* **HOW TO COMPLETE THIS TASK**
Nothing outside the range below should be printed. Output exactly the lines from the line with "PA Digitale (136, 67)" to the line with "Produzione di piccoli satelliti (85, 880)", both included.

* **DATA**
——
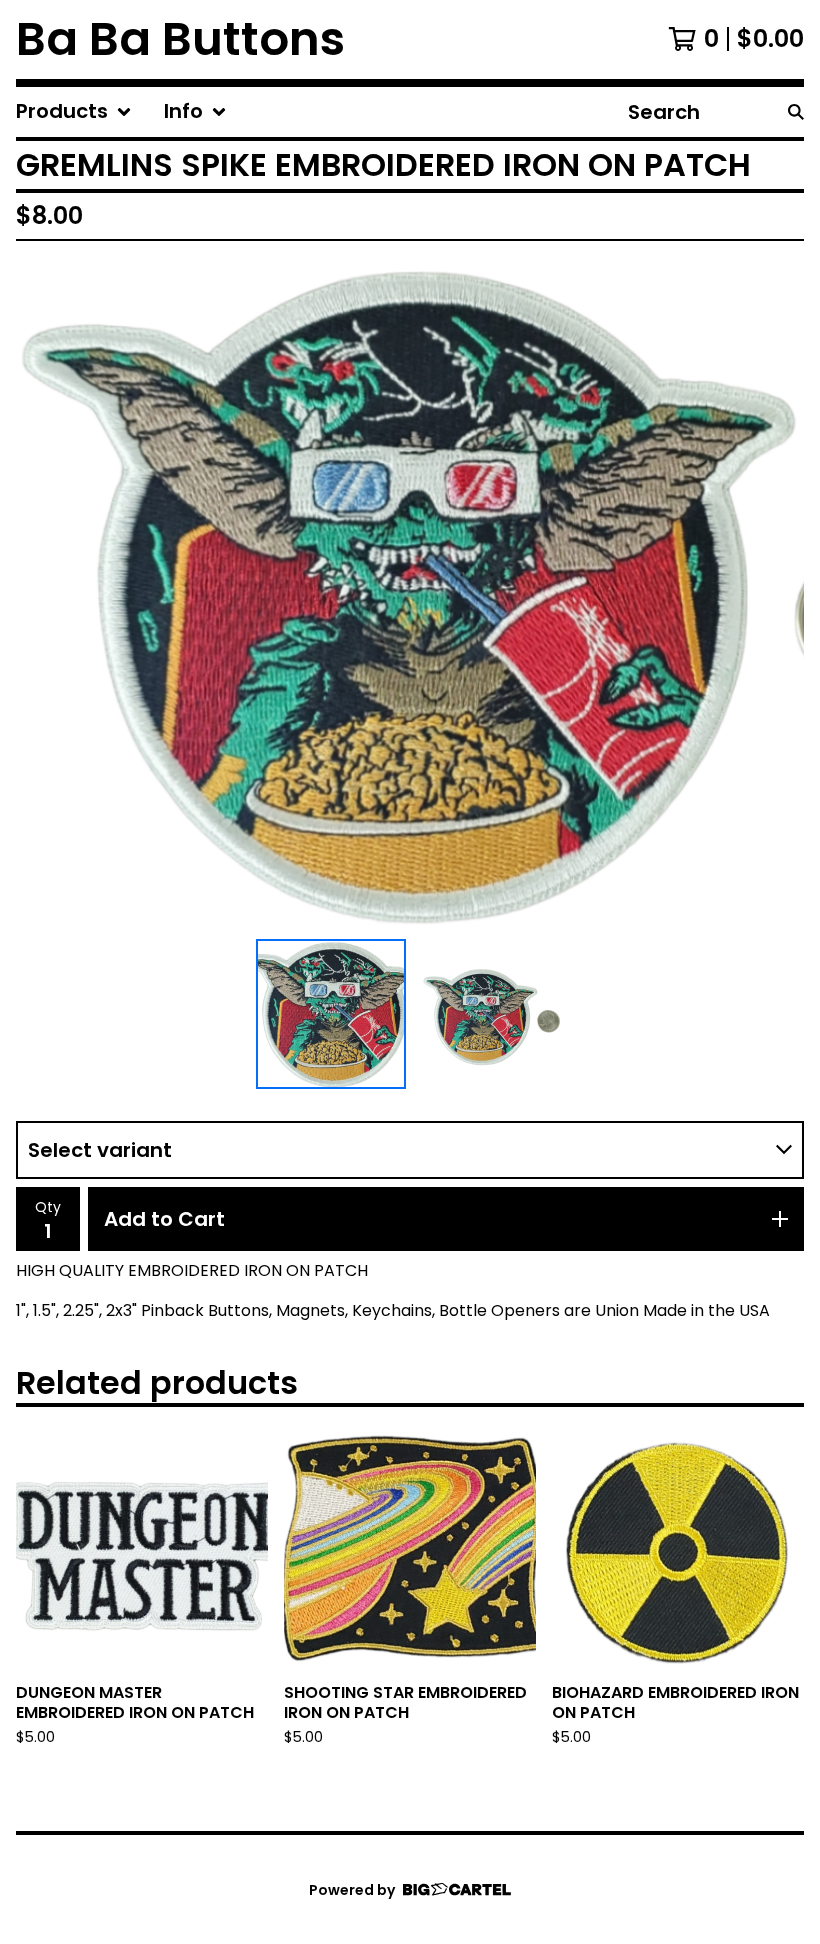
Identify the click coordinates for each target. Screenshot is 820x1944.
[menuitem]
——
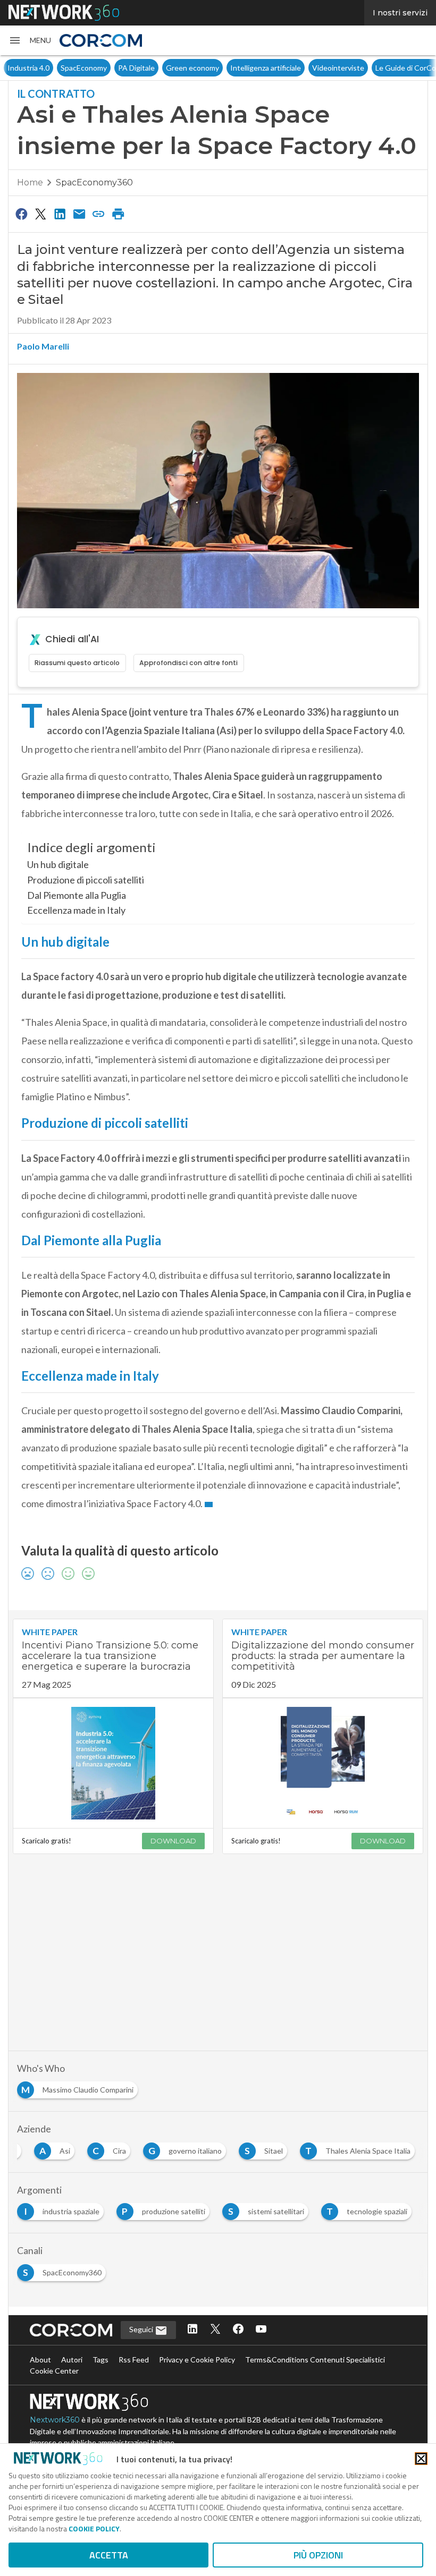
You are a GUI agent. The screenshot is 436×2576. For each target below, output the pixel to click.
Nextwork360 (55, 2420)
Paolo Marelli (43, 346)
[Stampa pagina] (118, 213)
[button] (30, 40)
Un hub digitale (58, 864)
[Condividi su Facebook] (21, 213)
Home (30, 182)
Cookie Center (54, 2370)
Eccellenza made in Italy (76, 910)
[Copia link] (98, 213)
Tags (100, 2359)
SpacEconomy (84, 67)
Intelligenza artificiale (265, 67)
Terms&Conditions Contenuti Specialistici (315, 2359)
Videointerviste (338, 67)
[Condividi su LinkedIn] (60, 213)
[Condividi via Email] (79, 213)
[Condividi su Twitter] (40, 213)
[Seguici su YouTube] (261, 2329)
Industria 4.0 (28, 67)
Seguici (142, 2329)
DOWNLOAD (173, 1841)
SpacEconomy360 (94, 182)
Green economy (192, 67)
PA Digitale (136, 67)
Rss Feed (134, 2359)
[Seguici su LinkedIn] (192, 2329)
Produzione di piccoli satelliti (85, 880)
——
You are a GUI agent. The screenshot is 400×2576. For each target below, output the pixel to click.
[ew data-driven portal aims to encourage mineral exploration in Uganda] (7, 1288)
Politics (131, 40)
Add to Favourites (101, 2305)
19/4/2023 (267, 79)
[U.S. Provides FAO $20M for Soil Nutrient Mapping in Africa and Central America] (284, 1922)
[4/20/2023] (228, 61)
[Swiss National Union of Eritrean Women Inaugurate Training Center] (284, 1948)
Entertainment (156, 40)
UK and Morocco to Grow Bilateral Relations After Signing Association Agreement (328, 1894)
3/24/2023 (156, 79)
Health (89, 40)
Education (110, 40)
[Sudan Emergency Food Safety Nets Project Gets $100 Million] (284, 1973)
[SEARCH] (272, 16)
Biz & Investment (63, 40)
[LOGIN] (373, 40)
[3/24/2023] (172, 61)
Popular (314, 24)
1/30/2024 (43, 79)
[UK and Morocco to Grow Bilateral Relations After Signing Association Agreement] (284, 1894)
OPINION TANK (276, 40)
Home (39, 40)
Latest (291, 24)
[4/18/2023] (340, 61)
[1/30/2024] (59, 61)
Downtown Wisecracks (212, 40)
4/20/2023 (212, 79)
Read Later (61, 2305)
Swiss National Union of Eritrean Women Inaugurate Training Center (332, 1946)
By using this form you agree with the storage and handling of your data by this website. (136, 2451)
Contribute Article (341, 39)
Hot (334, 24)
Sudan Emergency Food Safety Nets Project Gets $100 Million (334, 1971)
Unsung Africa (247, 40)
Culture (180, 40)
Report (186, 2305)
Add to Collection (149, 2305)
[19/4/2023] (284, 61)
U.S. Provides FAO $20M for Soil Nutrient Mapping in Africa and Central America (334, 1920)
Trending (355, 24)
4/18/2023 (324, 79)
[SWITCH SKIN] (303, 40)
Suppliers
——
* **WORKED SOLUTION**
PA Digitale (136, 67)
Rss Feed (134, 2359)
[Seguici su LinkedIn] (192, 2329)
Produzione di piccoli satelliti (85, 880)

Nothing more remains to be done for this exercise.